Ошибочность такого взгляда на мир состоит в том, что не бывает чистого эфира и абсолютных истин, что даже в самой аристократической родословной когда-то ночевал заезжий буржуа, а дистиллированную воду нельзя пить. Ошибочность такой позиции сегодня непростительна вдвойне. При четко заданных правилах игры роль художественной критики и критики вообще сводится к делению всех появляющихся произведений на “искусство” и “не искусство”. Но сегодня от такого разграничения веет пошлостью, потому что границы мира художественного не определены, а значит, каждый раз мы сталкиваемся с уравнением, в котором слишком много неизвестных. Решать это уравнение мы вольны, как хотим, приходя к совершенно разным, даже противоположным ответам. И в любом случае мы будем правы, если доказательство наше будет убедительно. Сегодня, когда некоторые обои милее картин, на них висящих, а некоторые мусорники не считаются художественными объектами только потому, что стоят не в музее, а у его черного хода, границы понятия “произведение искусства” размылись настолько, что их уж не видать.
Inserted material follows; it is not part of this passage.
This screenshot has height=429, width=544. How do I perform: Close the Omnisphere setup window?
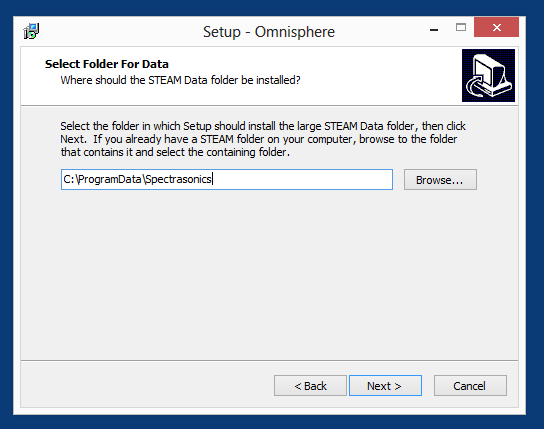[496, 27]
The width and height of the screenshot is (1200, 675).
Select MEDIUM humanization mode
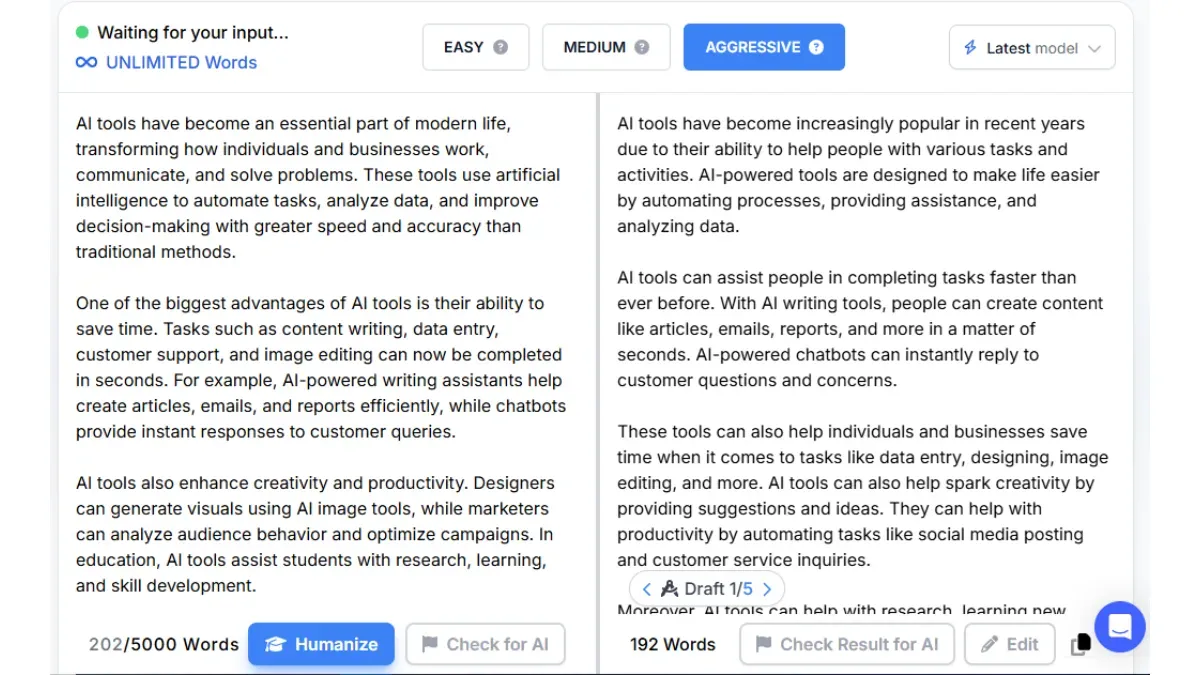pos(607,47)
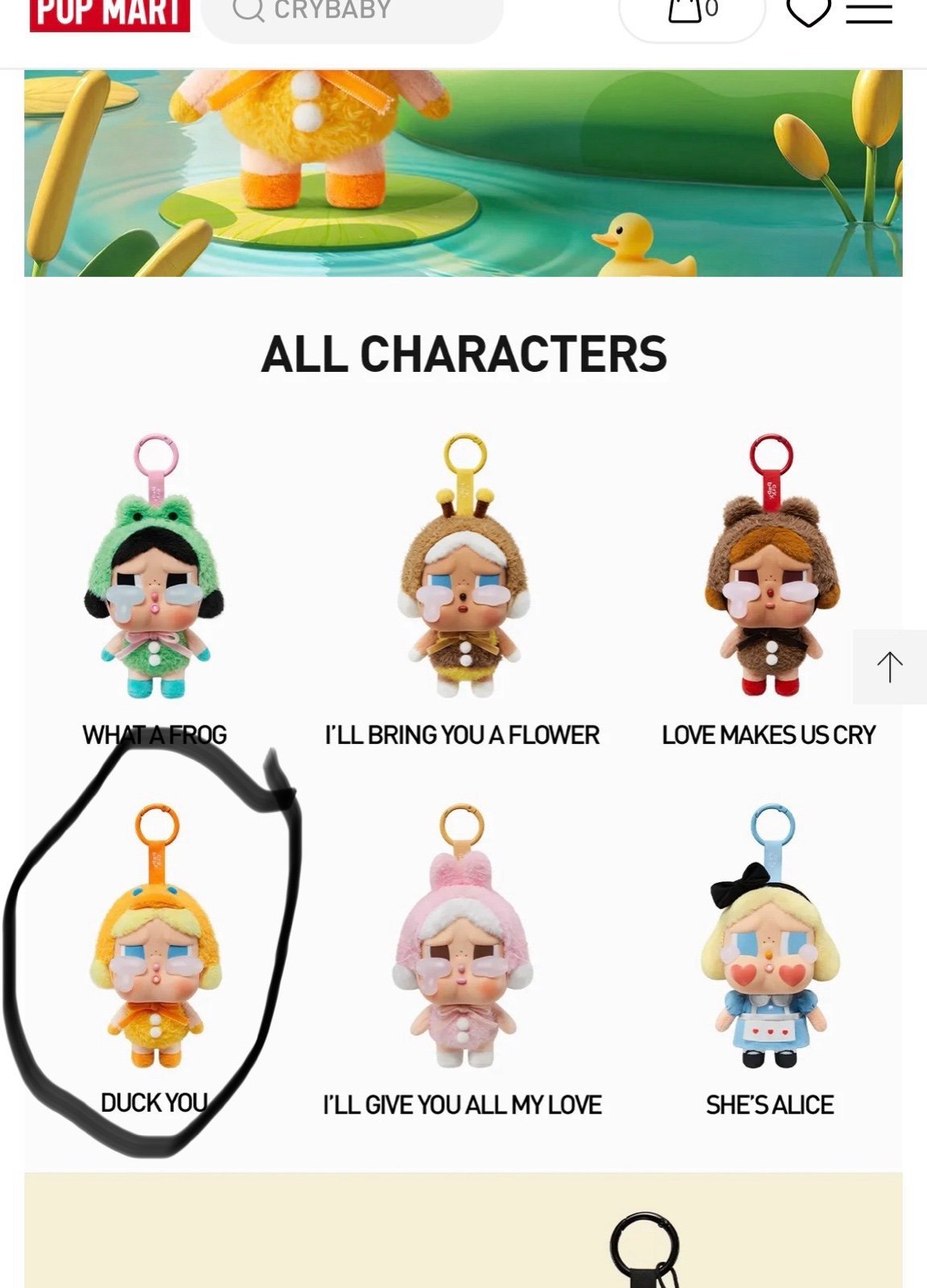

В такой ситуации мода, быть может, более, чем любая другая область человеческой деятельности, оказывается включена сразу в несколько систем координат. С одной стороны, по умолчанию она уже давно считается искусством, с другой – остается в рамках материальной культуры, имеющей прикладной характер (как строительство домов, производство мебели или посуды). Но есть еще и третья область. В большóй, если не бóльшей мере мода – это светская жизнь.
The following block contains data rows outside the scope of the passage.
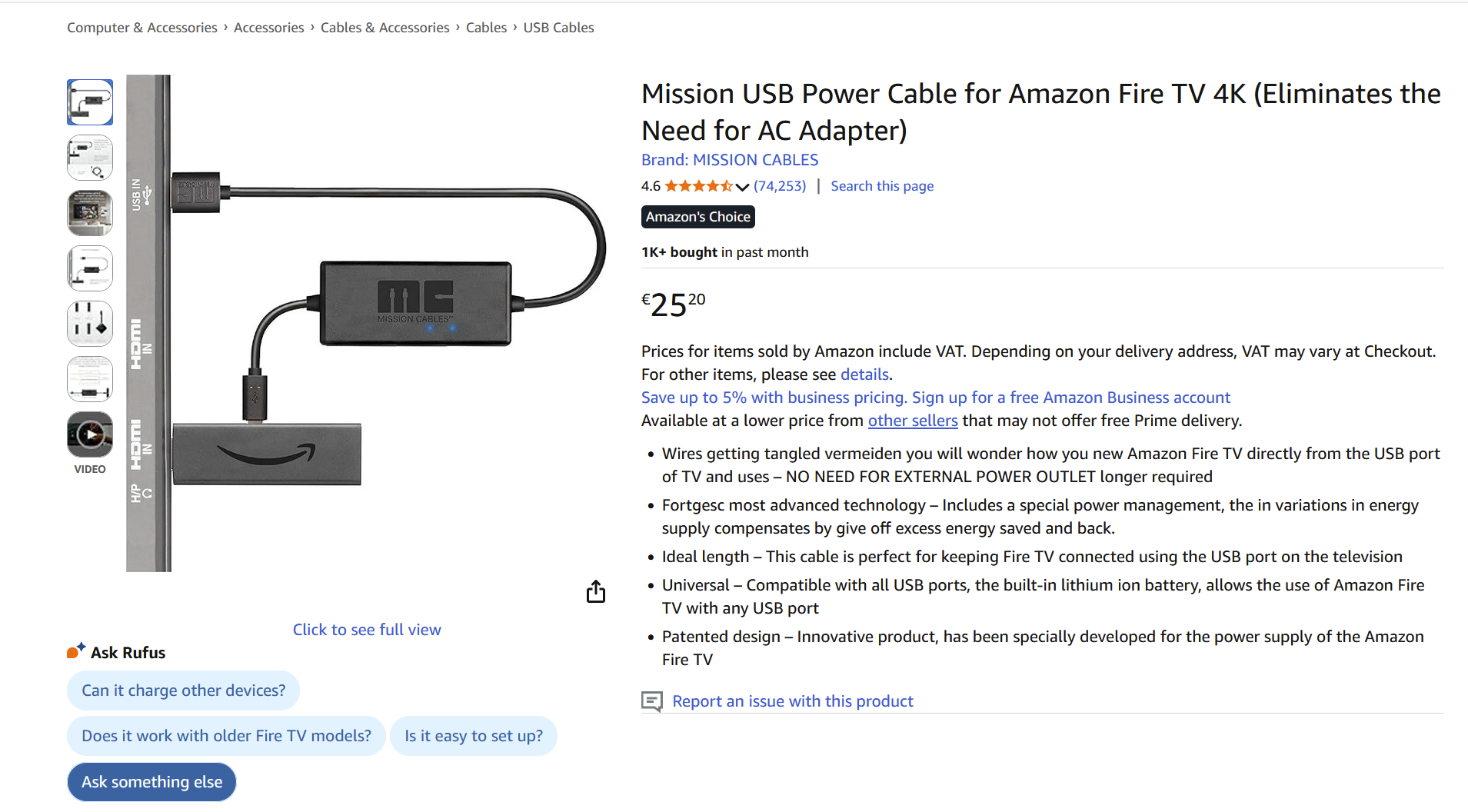
Task: Open the USB Cables breadcrumb
Action: coord(558,28)

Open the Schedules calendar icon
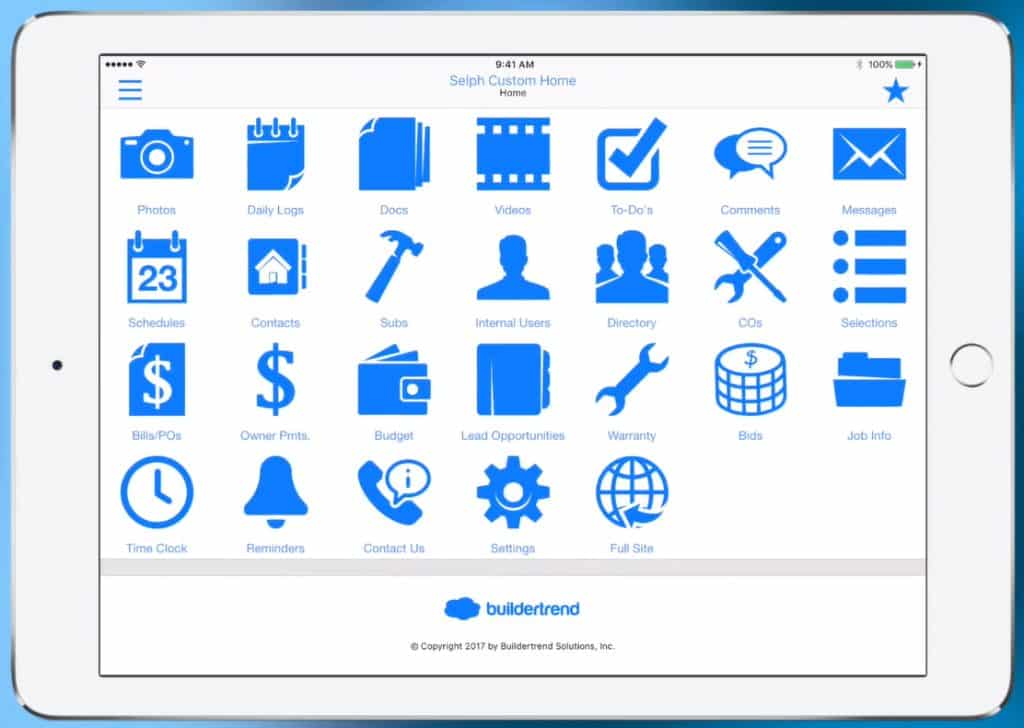click(157, 268)
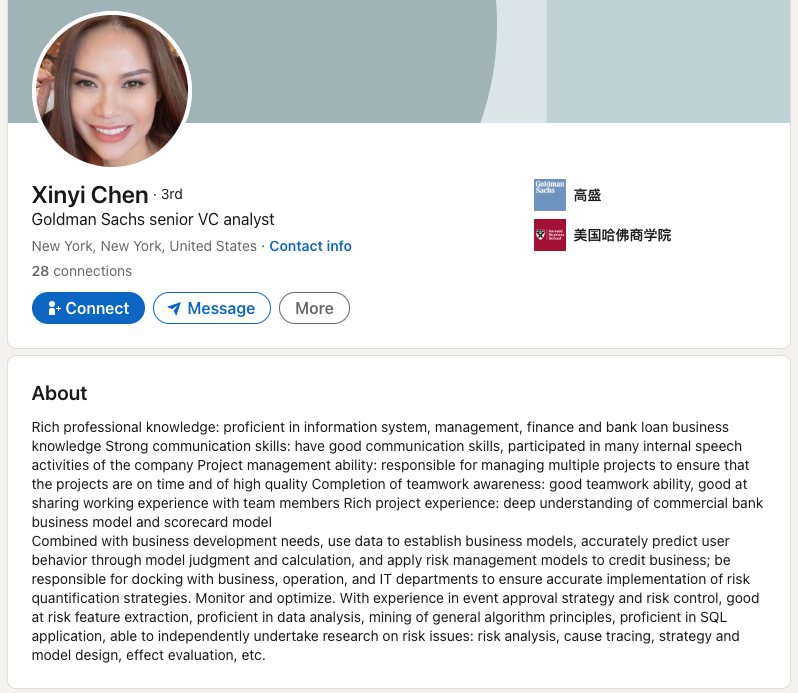Click the About section heading

click(60, 393)
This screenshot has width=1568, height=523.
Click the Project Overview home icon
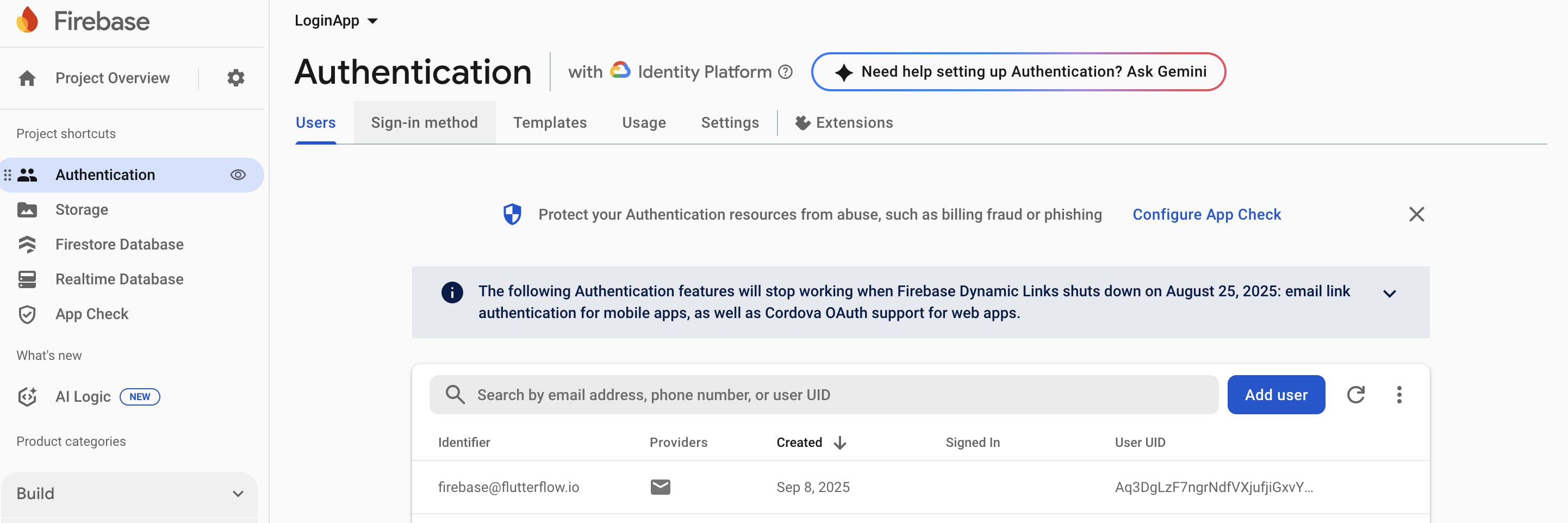coord(27,78)
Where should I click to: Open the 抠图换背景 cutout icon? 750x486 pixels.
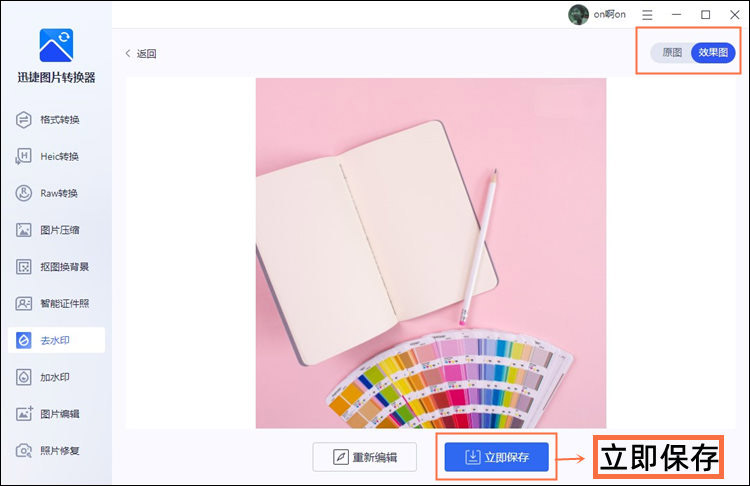[23, 267]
Есть литература, а есть литературная тусовка, есть кино, а есть фестивальная жизнь. Во всех сферах художественной деятельности данные понятия более или менее четко разграничены. Когда речь заходит о моде, отличить предмет от антуража становится не так просто.
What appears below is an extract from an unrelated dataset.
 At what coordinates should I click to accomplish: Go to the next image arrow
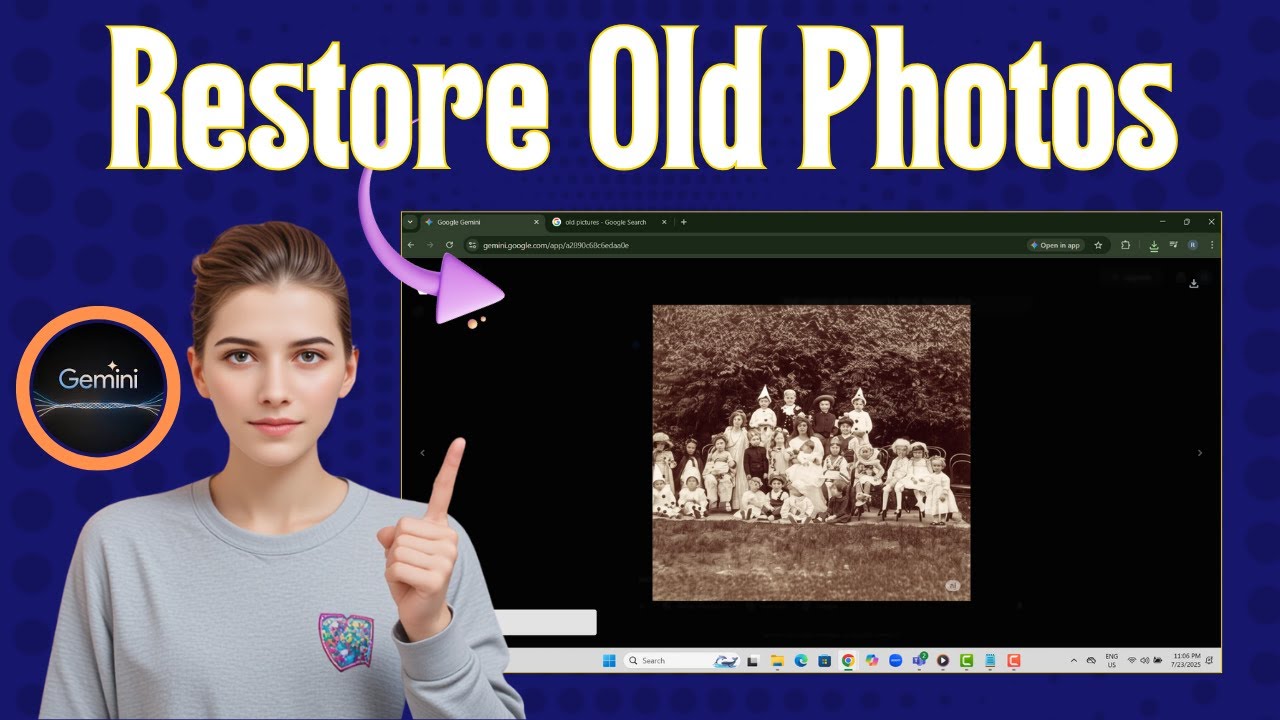click(1200, 453)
Если бы передо мной стояла задача организовать выставку какого-либо модельера, то первый вопрос, который бы неминуемо возник, был бы “что показывать?”. Можно показать историю развития модельера, то есть костюмы с самого начала его работы. Тогда вышла бы ретроспектива. Можно показать современные модели. Тогда получилось бы что-то сродни статичному показу моды, без манекенщиц и бомонда. Но и в том, и в другом случаях экспозиция осталась бы в рамках демонстрации конкретных моделей.
Кстати, такая выставка проходила в ГМИИ им. А.С. Пушкина в прошлом году. В Москву привозили платья работы итальянского модельера Роберто Капуччи. Он создавал очень интересные модели, которые, правда, нельзя было носить. Его наряды напоминали статуи или архитектурные сооружения. Это были жесткие конструкции, которые можно надеть на каркас и выставить в музее. Но для живых людей они оказались совершенно непригодными, так как сковывали малейшее движение. Такие модели – яркий пример моды как чистого искусства. Когда речь заходит о Шанель, всегда ратовавшей за простоту и удобство женского костюма и при том создававшей стильные вещи, которые пользовались и до сих пор пользуются огромной популярностью, мы оказываемся в точке соприкосновения, в общем-то, трех разных сфер: утилитарно-бытовой, области искусства и светской жизни. И в таком случае приходится выбирать, на что в представлении делать упор.
Полное название выставки, посвященной Габриэль Шанель, звучит так: “Шанель. По законам искусства”. Вчитываешься – и за внешней красотой заголовка проявляется вполне конкретное утверждение. Если знаменитая Коко создавала свои модели по законам искусства, значит, они являлись произведениями оного. Казалось бы, мысль банальная и в обоснованиях не нуждающаяся, ведь Шанель уже давно признана Художником. Но художественное высказывание (а хорошо организованную выставку, на мой взгляд, можно считать художественным высказыванием) часто имеет в своей основе банальную мысль. Вся соль – в доказательстве этой мысли.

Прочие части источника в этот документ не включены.